Tensor renormalization group study of (1+1)-dimensional U(1) gauge-Higgs model at $\theta=\pi$ with L\"uscher's admissibility condition

TL;DR

This study uses tensor renormalization group methods to analyze the phase transitions in a (1+1)-dimensional U(1) gauge-Higgs model with a theta term, revealing a first-order transition and a critical endpoint.

Contribution

It introduces a tensor network approach to study the gauge-Higgs model with a theta term, avoiding common simulation issues and identifying phase transition characteristics.

Findings

First-order phase transition at large Higgs mass and θ=π.

Spontaneous breaking of Z2 symmetry at the transition.

Critical behavior consistent with 2D Ising universality class.

Abstract

We investigate the phase structure of the (1+1)-dimensional U(1) gauge-Higgs model with a $\theta$ term, where the U(1) gauge action is constructed with L\"uscher's admissibility condition. Using the tensor renormalization group, both the complex action problem and topological freezing problem in the standard Monte Carlo simulation are avoided.
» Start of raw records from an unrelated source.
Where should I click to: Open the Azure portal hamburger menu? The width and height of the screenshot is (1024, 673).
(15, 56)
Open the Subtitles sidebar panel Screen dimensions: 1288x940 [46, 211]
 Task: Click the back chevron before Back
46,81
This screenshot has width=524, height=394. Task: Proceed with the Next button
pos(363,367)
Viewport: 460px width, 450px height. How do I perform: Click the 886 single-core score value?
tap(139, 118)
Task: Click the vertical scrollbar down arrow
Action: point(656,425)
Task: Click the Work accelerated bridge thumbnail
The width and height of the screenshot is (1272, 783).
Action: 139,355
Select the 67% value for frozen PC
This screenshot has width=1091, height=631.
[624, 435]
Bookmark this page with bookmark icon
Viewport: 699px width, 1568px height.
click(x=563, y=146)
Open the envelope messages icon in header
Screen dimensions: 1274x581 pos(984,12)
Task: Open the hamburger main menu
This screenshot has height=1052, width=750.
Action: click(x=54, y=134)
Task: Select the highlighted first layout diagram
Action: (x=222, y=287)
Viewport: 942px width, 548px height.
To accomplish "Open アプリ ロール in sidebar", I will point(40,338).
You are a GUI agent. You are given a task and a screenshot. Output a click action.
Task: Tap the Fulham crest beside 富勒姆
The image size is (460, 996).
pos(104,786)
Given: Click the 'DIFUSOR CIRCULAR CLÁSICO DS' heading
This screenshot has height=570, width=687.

We find the first-order phase transition with sufficiently large Higgs mass at $\theta=\pi$, where the $\mathbb{Z}_2$ charge conjugation symmetry is spontaneously broken. On the other hand, the symmetry is restored with a sufficiently small mass. We determine the critical endpoint as a function of the Higgs mass parameter and show the critical behavior is in the two-dimensional Ising universality class.